La situation actuelle peut sembler un peu analogue à la période charnière entre 1904 et 1905 lorsque les transformations mathématiques de Lorentz attendaient encore d'être intégrées dans une théorie physique claire, une théorie certes en germe dans les idées de Poincaré mais véritablement mise sur pied et exploitée par Einstein.

... et un approfondissement (épaississement?) du concept de nombres réels ou complexes (ou bien des quaternions ou des quantions)
Signalons aussi que la démarche de Connes pour développer son modèle spectral a ceci de particulier qu'elle prend au sérieux (affronte vraiment) les deux grandes nouveautés théoriques de la physique du XX siècle : la quantification et la renormalisation ...
A l'inverse on peut se demander si la théorie des cordes (la supersymétrie), bien qu'elle approfondisse elle aussi la physique quantique et les théories de Kaluza-Klein, n'a pas commis une erreur épistémologique (ou heuristique) en s'étant construite essentiellement comme une tentative visant à contourner (esquiver en partie) le problème de la renormalisation ...
On peut aussi s'interroger sur la rapidité de la construction théorique de la mécanique quantique qui contraste tant avec le lent et chaotique développement des théories quantiques des champs renormalisables. La raison de cette différence de rythme ne vient-elle pas de ce que la première bénéficia de l'existence d'un formalisme mathématique déjà prêt à l'emploi à travers l'algèbre linéaire et l'analyse harmonique alors que pour la seconde son formalisme naturel se construit au fur et à mesure que l'oracle de la physique expérimentale parle et passe au crible du réel les virtuels possibles ?

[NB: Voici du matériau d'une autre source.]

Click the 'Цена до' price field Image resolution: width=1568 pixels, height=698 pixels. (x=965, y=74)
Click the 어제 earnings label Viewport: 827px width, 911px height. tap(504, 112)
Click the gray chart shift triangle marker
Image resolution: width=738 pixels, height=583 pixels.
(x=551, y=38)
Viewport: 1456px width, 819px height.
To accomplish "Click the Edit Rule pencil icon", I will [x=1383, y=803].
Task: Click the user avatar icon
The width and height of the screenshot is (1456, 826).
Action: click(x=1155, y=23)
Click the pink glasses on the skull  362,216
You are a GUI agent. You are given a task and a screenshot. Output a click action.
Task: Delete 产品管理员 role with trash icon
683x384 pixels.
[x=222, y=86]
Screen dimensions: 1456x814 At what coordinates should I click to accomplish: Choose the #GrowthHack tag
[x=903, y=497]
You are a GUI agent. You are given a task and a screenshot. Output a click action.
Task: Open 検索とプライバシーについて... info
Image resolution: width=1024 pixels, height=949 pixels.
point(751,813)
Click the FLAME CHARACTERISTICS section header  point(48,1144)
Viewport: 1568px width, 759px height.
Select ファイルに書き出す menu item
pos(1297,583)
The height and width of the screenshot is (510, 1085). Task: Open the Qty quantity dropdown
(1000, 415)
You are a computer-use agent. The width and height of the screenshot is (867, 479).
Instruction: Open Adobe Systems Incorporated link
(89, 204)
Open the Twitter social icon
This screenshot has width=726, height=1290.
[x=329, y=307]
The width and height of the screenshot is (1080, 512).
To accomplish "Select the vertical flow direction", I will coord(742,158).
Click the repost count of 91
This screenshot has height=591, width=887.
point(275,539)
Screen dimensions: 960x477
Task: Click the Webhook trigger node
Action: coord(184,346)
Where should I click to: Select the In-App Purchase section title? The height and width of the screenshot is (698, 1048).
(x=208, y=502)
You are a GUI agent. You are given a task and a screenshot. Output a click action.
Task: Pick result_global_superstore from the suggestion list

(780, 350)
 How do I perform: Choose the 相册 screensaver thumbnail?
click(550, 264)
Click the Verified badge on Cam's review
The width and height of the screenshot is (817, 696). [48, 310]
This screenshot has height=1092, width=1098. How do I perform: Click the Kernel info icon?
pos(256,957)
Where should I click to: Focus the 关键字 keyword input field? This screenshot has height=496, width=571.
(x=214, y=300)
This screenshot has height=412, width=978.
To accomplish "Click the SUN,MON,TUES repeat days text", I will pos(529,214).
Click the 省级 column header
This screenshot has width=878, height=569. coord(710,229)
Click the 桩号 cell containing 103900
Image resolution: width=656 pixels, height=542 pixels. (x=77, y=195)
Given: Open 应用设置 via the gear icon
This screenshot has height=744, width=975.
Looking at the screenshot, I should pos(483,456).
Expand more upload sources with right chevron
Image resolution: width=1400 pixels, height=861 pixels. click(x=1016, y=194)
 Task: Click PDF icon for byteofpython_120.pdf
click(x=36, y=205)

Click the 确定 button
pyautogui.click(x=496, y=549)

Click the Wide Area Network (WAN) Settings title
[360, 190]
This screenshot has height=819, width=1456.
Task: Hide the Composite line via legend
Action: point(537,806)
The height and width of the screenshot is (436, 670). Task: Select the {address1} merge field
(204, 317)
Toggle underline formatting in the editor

L'éther ressuscite mais sous une forme quantique en se dotant d'une composante scalaire et donne sa masse à la matière : et facta est materia
Pour terminer précisons que le boson de Higgs n'est rien d'autre qu'un quantum du champ scalaire du même nom, lequel est responsable en gros de la masse de (presque) tous les fermions élémentaires (le cas des neutrinos est plus délicat) et de certains bosons de jauge élémentaires (pas le photon, ni les gluons). Or cette propriété (la brisure de la symétrie électrofaible), le champ scalaire de Higgs la doit au fait d'avoir une valeur moyenne non nulle dans son état fondamental que l'on appelle aussi "vide". D'une certaine manière l'observation du Higgs valide donc l'existence d'un éther quantique (il y a bien sûr d'autres manifestations du vide quantique, associées à d'autres champs, déjà établies expérimentalement cf émission spontanéeforces de Casimir, déplacement de Lamb par exemple).